200 Meters and Down

Do you wonder how amateur radio started, or how our bands were determined, or how the ARRL started and how it became the American Radio Relay League?  All those questions and more are answered in “200 Meters and Down”.  Originally published in 1936, this 184 page book is an easy, informative read; well worth a position in any ham’s book shelf.

The author, Clinton B. DeSoto, started the book as an exercise; he wanted to document the formative years of amateur radio for future generations.  His writing skills brought him to the attention of the staff at ARRL, where he served on the secretarial staff; his workload there necessitated that he set aside the manuscript for a few years.  As it turns out, that hiatus was very beneficial.  Given his position at ARRL, and his access to files there, he was able to add substantial details.  

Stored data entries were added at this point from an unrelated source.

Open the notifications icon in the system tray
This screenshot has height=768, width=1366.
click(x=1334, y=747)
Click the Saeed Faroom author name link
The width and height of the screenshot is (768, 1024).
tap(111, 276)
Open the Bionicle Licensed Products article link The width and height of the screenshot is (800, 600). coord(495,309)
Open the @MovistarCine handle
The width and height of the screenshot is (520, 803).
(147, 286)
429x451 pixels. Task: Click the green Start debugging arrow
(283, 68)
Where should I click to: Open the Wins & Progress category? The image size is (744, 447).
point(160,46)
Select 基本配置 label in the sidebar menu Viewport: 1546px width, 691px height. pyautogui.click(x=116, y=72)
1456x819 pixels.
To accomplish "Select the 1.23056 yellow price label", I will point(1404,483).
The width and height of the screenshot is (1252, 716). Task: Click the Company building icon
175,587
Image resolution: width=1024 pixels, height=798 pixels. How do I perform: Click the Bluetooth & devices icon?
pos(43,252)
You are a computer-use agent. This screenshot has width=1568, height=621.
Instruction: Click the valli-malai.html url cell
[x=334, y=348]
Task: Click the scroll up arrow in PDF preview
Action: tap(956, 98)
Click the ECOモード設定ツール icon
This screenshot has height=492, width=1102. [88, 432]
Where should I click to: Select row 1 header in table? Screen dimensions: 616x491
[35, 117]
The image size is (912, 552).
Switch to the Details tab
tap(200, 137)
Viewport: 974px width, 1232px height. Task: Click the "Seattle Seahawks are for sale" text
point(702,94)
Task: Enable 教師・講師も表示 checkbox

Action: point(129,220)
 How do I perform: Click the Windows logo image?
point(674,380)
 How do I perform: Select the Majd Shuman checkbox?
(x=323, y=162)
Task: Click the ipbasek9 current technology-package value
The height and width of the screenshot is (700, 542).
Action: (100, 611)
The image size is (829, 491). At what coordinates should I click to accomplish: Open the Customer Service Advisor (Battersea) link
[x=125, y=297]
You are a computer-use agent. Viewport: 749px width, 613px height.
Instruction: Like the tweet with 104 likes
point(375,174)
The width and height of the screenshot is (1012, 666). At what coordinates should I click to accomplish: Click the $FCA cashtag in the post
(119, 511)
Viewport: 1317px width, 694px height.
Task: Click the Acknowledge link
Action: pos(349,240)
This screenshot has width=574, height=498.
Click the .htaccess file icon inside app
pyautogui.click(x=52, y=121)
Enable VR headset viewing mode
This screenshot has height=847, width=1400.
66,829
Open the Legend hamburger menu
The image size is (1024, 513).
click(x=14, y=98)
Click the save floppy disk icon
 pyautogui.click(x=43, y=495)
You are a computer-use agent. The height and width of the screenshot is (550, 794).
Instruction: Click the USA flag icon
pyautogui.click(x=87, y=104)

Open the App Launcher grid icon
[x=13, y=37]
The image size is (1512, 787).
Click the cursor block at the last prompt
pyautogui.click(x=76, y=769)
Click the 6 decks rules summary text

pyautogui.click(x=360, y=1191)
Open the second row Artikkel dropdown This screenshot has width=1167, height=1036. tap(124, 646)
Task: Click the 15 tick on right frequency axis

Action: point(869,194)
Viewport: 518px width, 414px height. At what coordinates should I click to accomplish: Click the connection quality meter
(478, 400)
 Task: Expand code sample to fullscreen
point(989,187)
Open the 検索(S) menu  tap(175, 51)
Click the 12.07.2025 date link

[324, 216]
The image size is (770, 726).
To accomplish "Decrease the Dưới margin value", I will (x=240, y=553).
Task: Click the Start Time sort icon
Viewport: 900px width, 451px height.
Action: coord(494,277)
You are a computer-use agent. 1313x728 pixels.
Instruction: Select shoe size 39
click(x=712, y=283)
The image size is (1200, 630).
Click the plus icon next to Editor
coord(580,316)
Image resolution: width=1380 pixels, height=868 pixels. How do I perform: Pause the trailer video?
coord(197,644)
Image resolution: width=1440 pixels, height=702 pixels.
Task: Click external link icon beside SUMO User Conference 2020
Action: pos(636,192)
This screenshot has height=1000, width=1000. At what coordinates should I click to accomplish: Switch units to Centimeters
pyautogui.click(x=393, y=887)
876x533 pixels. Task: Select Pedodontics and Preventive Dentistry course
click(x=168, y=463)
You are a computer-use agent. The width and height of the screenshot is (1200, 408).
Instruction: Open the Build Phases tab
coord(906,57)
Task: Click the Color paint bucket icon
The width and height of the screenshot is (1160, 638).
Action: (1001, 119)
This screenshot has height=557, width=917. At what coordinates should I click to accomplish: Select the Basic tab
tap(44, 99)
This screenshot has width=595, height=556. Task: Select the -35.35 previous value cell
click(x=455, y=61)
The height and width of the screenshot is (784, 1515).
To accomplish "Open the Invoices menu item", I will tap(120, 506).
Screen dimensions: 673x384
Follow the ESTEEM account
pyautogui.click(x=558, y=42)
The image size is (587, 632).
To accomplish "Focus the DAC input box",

The first three chapters relate the formative years of experimentation.  Transmitters used spark gaps and a “station’s” power was related in terms of the gap of the spark.  As you can imagine, transmissions were extremely broadband and bands were wide open to everyone, commercial or amateur.  As a result, the government eventually stepped in to make everyone play nice.   As the military and commercial operations took an interest in wireless communication, amateurs were relegated to 200 meters and below since those frequencies had been deemed undesirable.  

The next few chapters relate the maturation of the art of amateur wireless use to relay messages.    Hiram Maxim realized the utility of relays and organized stations to relay messages across country.  Recognizing the need to organize the relay stations, Maxim helped create the ARRL.  I found it interesting that in February 1917, when the ARRL was organized, K.T. Gravely of Danville VA was designated as a member of the Board of Direction.  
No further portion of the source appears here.